### TASK TO CARRY OUT
Reproduce exactly the lines below, starting at the line that contains "Viewport: 640px width, 440px" and ending with the last line of the records, both included; leave out any pictures.

[Saved data entries]
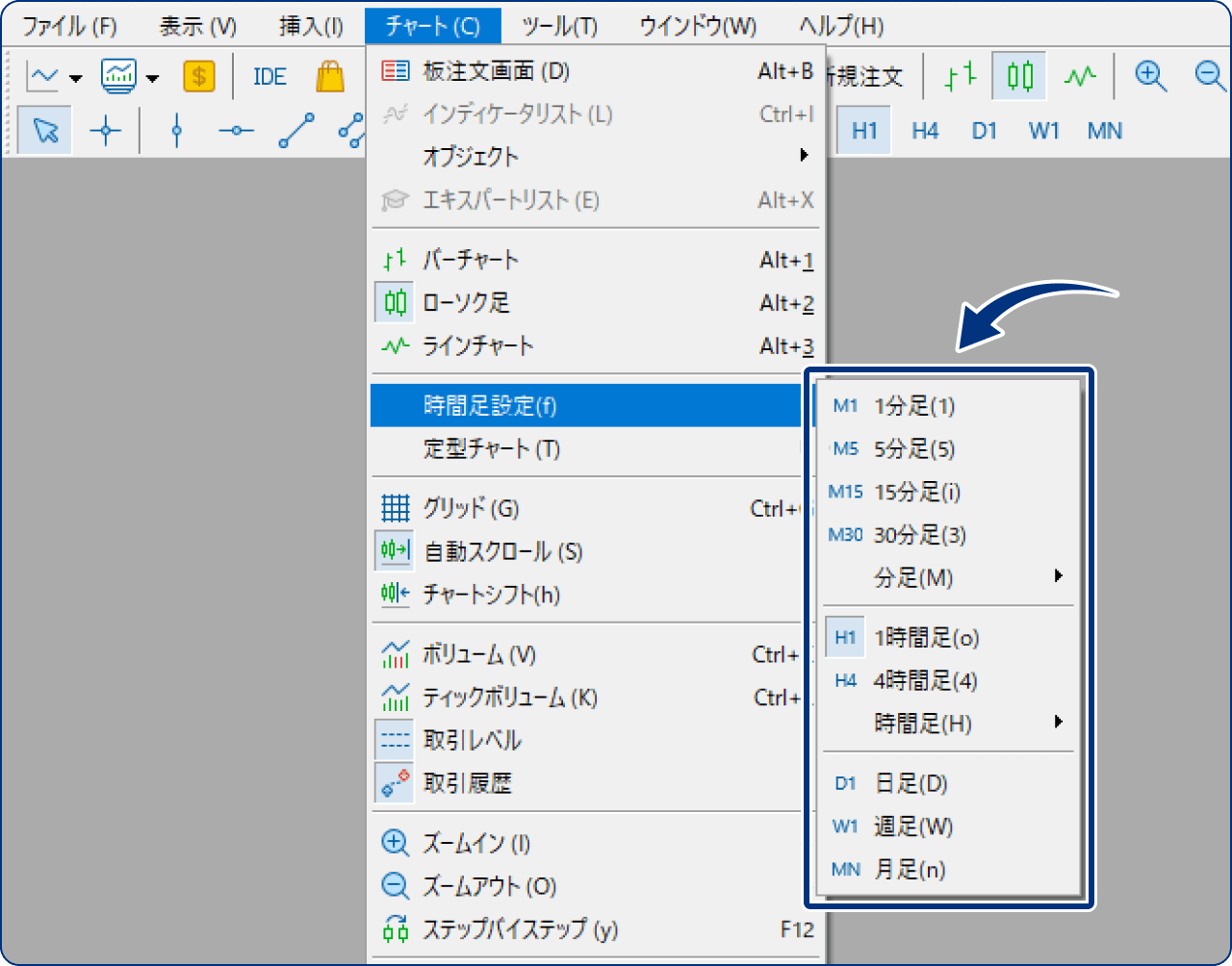Enable グリッド display from the menu
The height and width of the screenshot is (966, 1232).
click(461, 508)
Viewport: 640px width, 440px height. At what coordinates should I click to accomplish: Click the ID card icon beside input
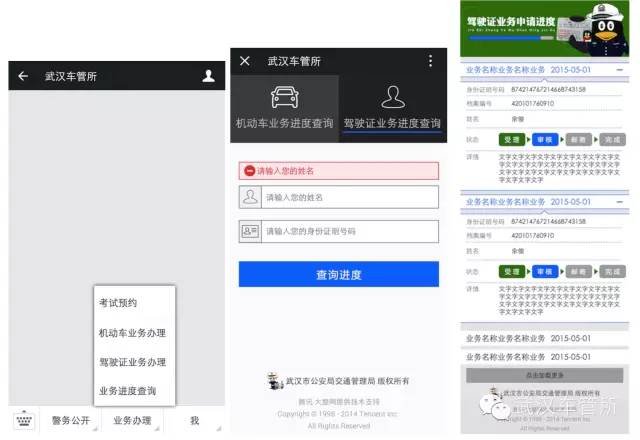click(250, 231)
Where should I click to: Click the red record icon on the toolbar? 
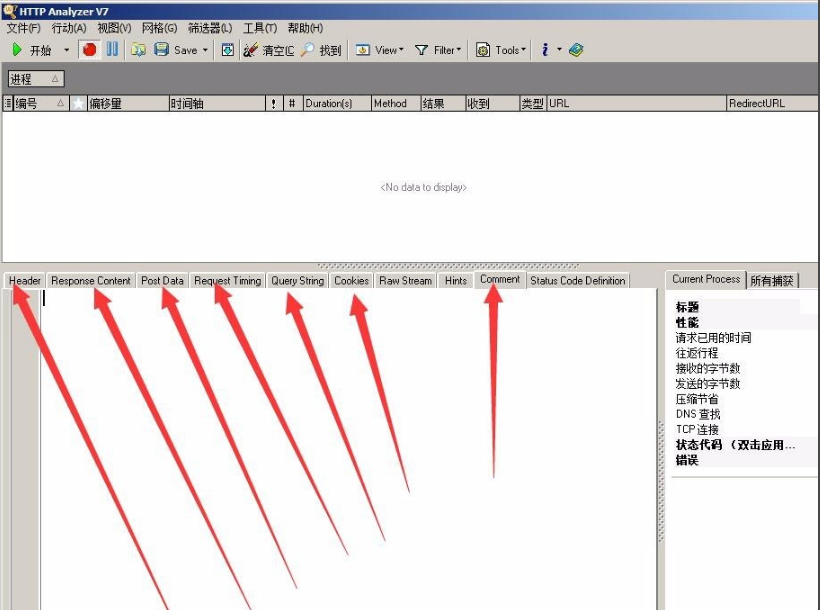pos(90,49)
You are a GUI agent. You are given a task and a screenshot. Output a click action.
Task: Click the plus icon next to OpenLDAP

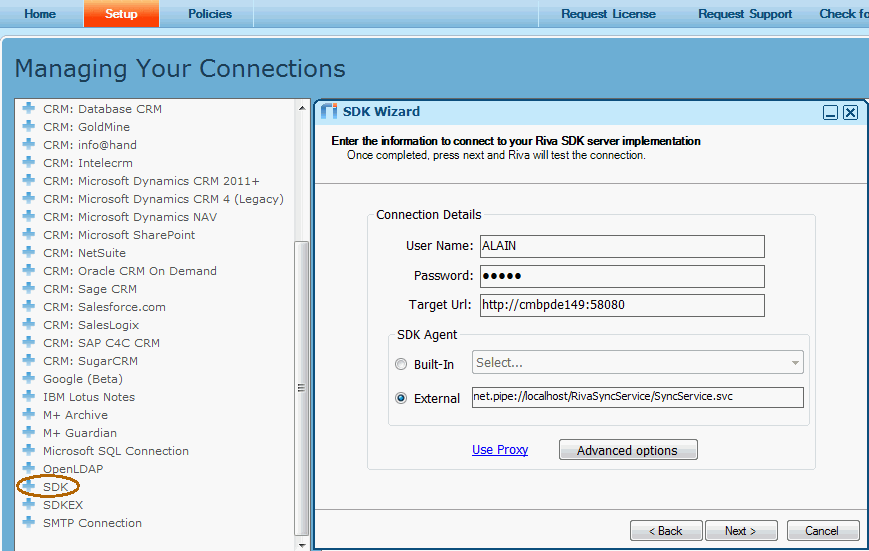[29, 469]
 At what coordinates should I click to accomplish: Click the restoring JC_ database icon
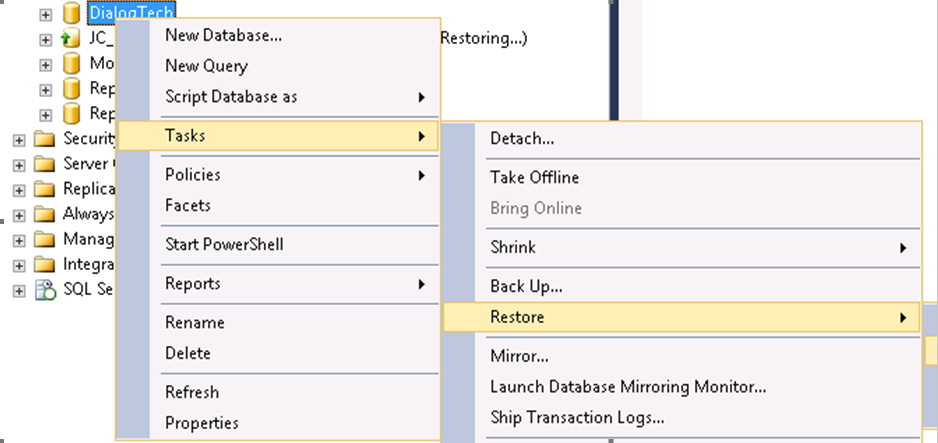click(x=70, y=39)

### ANSWER BELOW
Viewport: 640px width, 440px height. At what coordinates should I click to accomplish: Click the ID card icon beside input
click(250, 231)
Where should I click to: Click the red record icon on the toolbar? 
pos(90,49)
You are a GUI agent. You are given a task and a screenshot. Output a click action.
Task: Click the plus icon next to OpenLDAP

[29, 469]
 At what coordinates should I click to accomplish: Click the restoring JC_ database icon
click(x=70, y=39)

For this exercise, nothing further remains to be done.